Der Killer etwa trägt das Kostüm des simpelsten Bösewichts aller Zeiten: das des Teufels. Mit seinem dritten Opfer Chanel No. 2 (Ariana Grande) textet er entspannt von Angesicht zu Angesicht, um ihr dann zu schreiben, er werde sie jetzt töten, worauf No. 2 ein hysterisch lang gezogenes „Wait Whaaaat“ in ihr Handy tippt. Ironisch ist das, aber eben diese selbstzweckhafte Art von Ironie, die ins Nichts führt. David Foster Wallace schrieb zu dieser wonnelächelnden Selbstgeißelung mal, Ironie wäre das Lied des Gefangenen, der beginnt, sein Gefängnis zu lieben. Auch, wer schon mal eine Episode des Neo Magazin Royale gesehen hat, weiß vielleicht, was gemeint ist.

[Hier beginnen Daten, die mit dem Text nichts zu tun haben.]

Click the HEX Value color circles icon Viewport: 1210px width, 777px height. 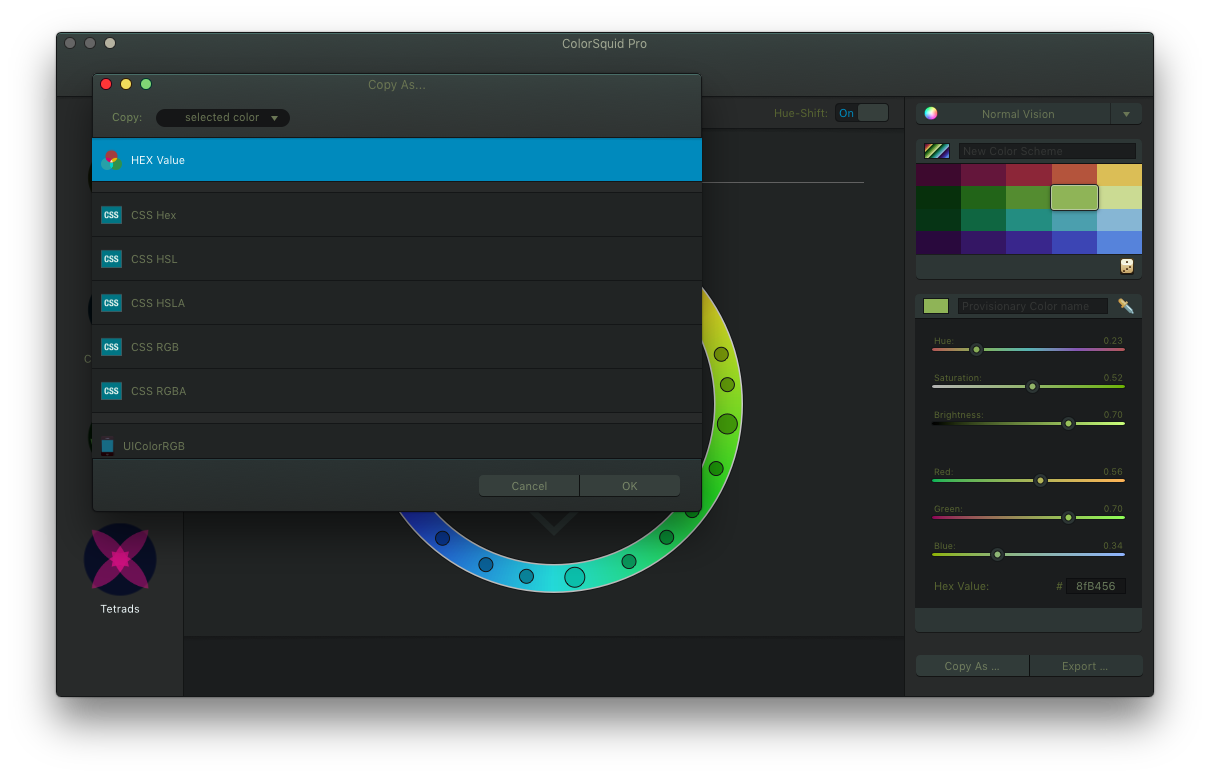(111, 160)
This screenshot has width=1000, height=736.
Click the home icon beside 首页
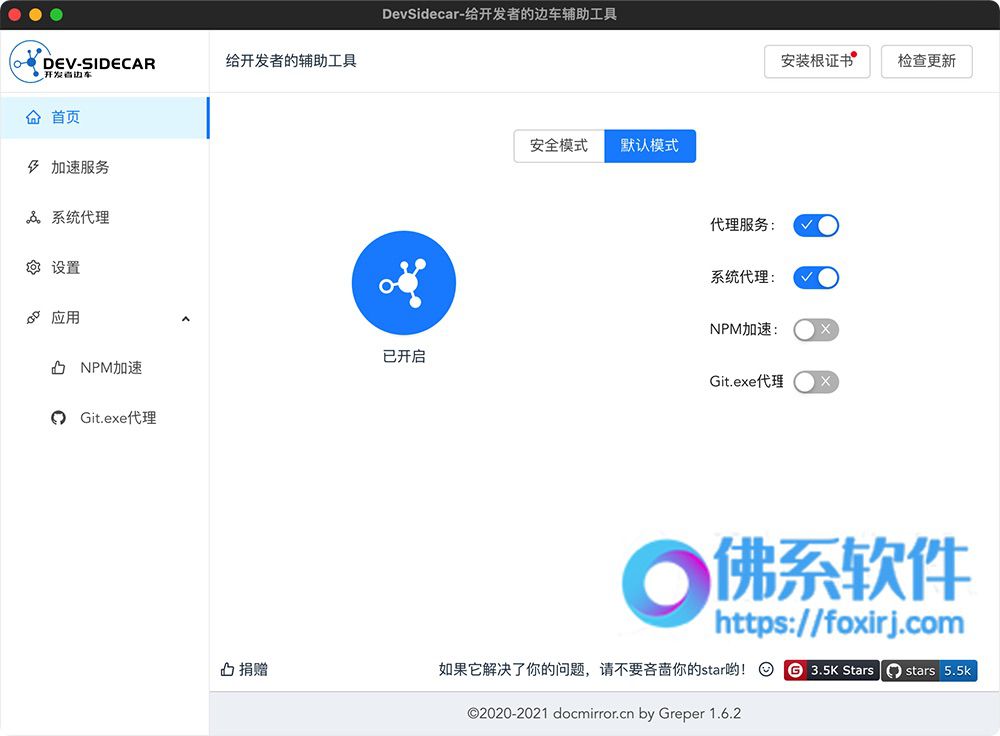33,117
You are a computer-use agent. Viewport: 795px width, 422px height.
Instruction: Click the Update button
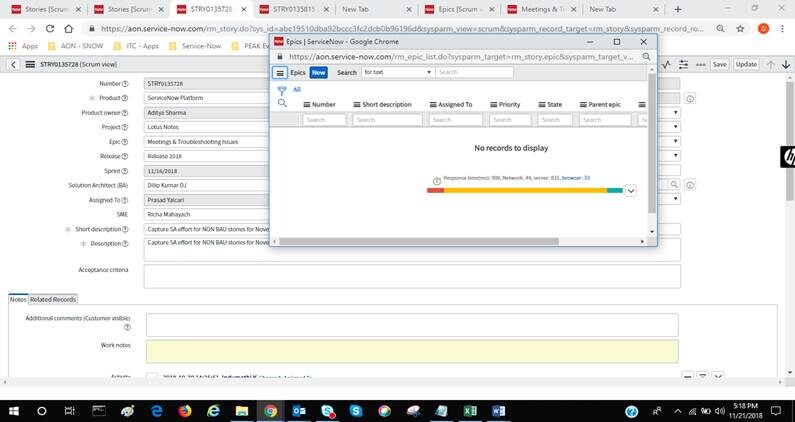point(746,64)
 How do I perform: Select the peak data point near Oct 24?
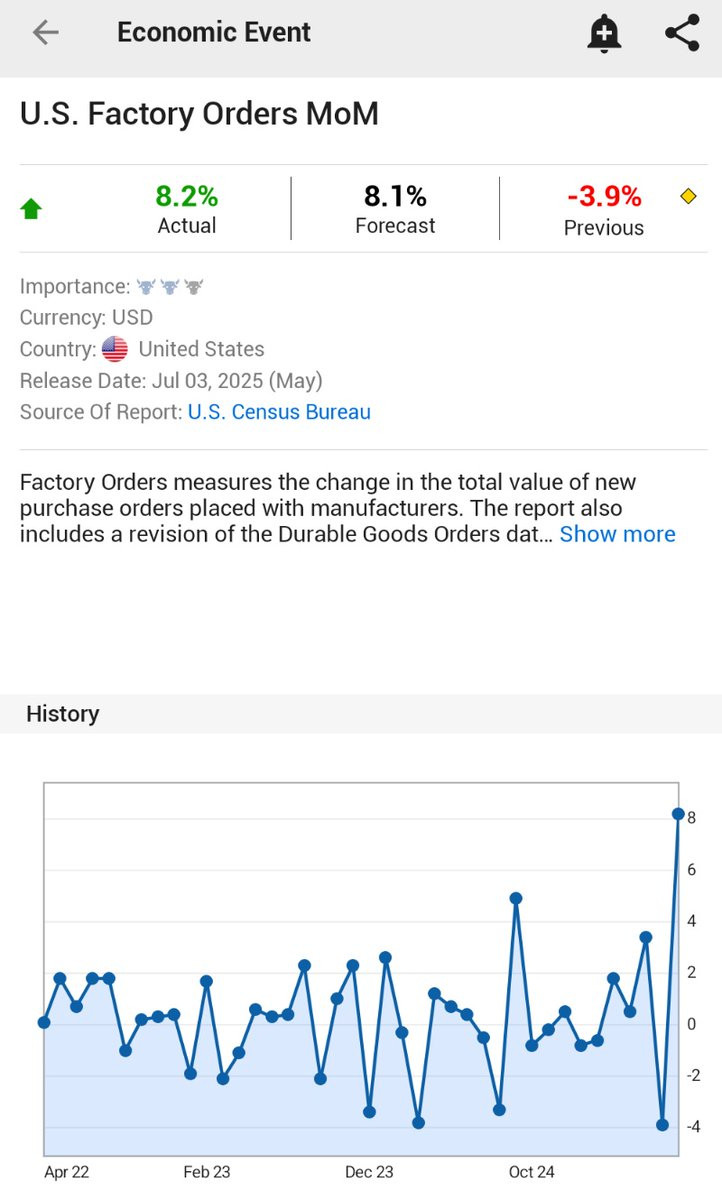click(516, 898)
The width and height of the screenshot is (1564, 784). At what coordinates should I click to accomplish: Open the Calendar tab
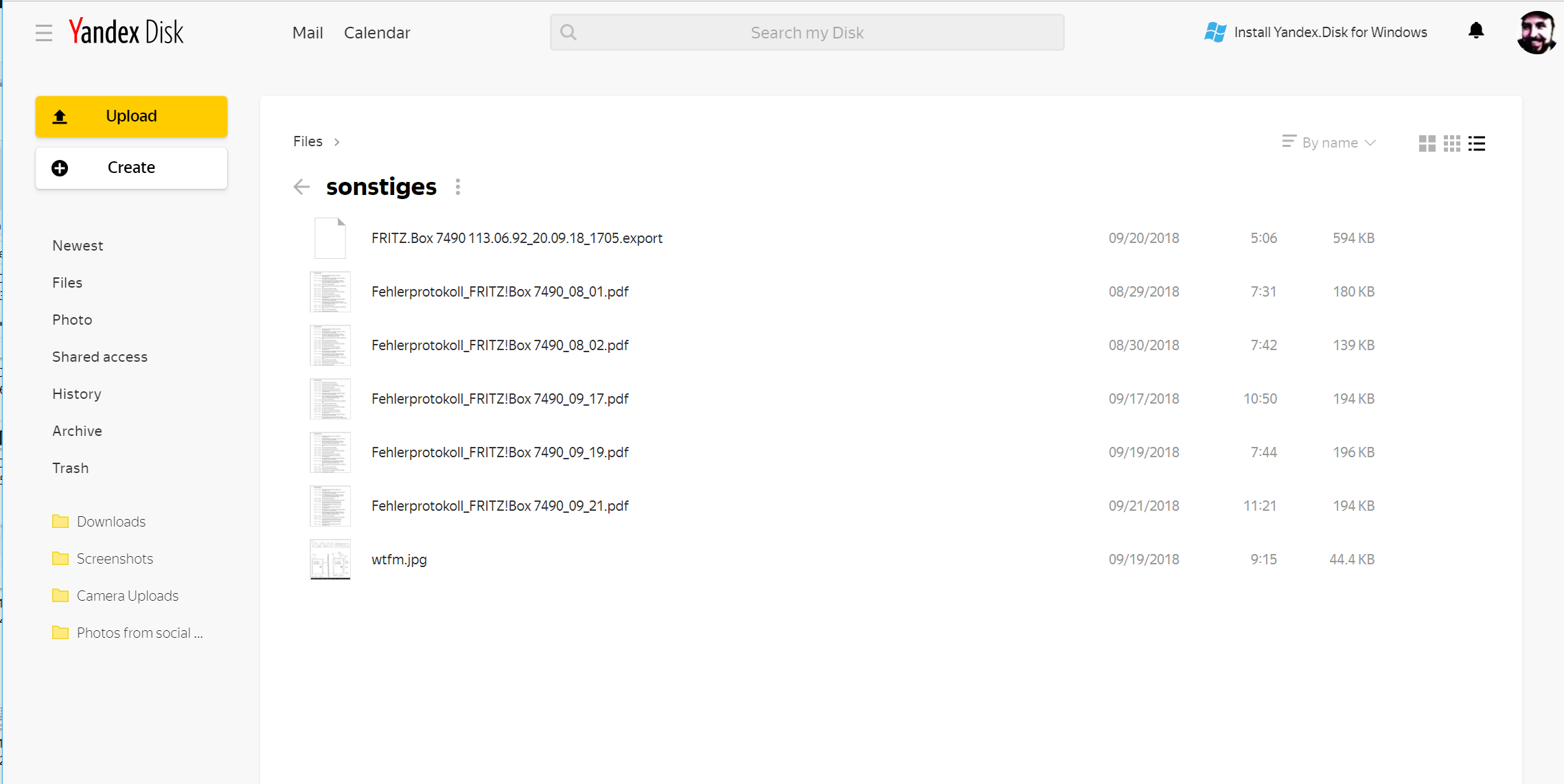click(377, 33)
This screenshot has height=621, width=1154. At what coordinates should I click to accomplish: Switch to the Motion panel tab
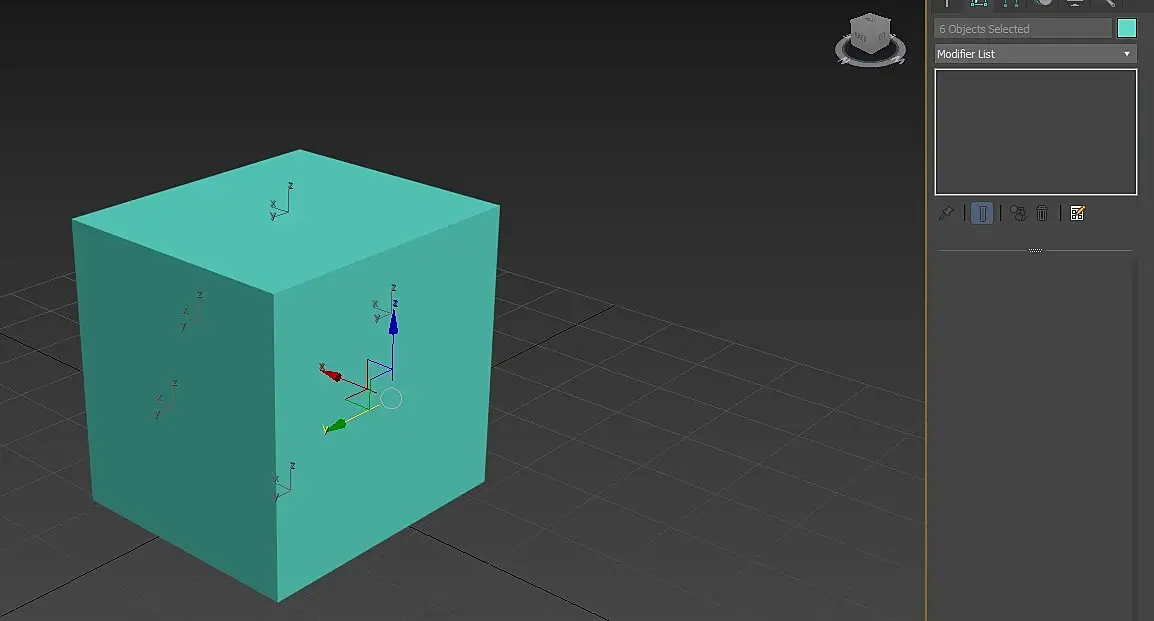point(1043,4)

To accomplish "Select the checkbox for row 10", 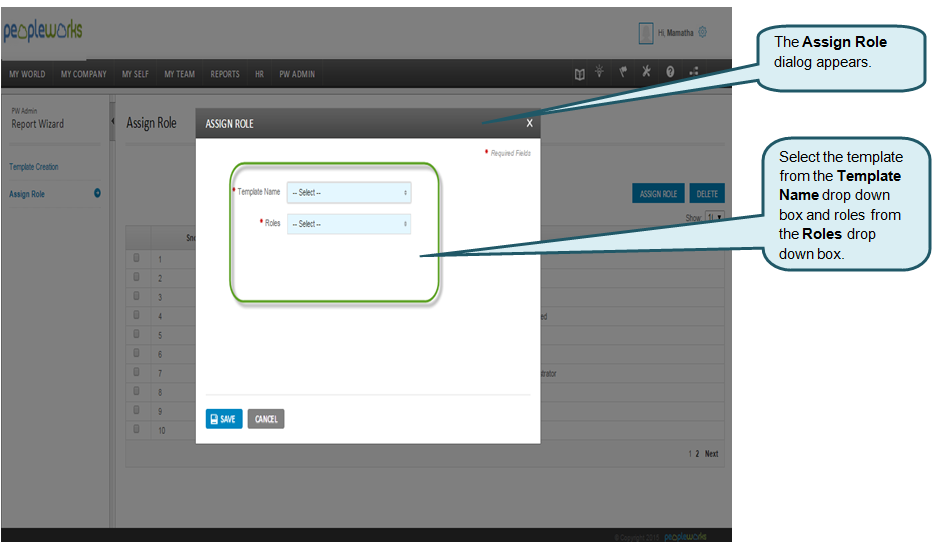I will [x=137, y=429].
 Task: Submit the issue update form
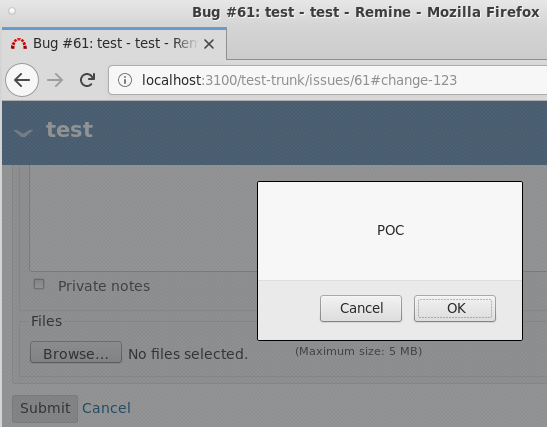[45, 408]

Der Witz ist der Witz über den Witz. Ist das witzig?

Nach allen Regeln der Kunst

Aber dieses Festival des Masochismus ist großartig arrangiert und messerscharf geschrieben von Ryan Murphy (auch Regie), Ian Brennan und Brad Falchuk. Eine furiose Kamera flüchtet vor Blondinen mit Porzellanhaut und dem trotzig-arroganten Gesicht von Emma Roberts. Ihre gehässigen Monologe gleiten über einen kühlen Synthie-Soundtrack hinweg. Synthie, natürlich, was könnte besser in die popkulturelle Richtungslosigkeit, den recycelnden Konservatismus der Nullerjahre passen als diese hochgejazzte Achtziger-Antiquität?

Und wie immer fragen wir uns, wo führt das hin mit Scream Queens? Den geneigten Slasher-Fan erwartet eine Mischung aus 30 Rock‘s/Unbreakable Kimmy Schmidt's popkultureller Beobachtungsgabe. Beigemischt wird dem das drakonisch-makabere Grauen von American Horror Story. Aber das eigentlich Interessante an Scream Queens ist seine Haltung sich selbst gegenüber. Es hasst seine eigenen abgestandenen Genre-Konventionen und eintönigen Figuren, ist deshalb aber keineswegs sadistisch. Es ist in hohem Maße selbstzerstörerisch. Wenn einmal die Regeln der Kunst aufgedeckt und die unangenehmen Wahrheiten von der Ironie diagnostiziert worden sind, was tun wir dann, fragt David Foster Wallace. Was schon? Wir morden. Wir töten den Slasher selbst. Aber solange dieses Gemetzel stattfindet, ist es ein großes Fest. Und Scream Queens ist der Gastgeber dieses Festes. Anschauen!

Habt ihr Scream Queens bereits gesehen? Was haltet ihr von dem Piloten?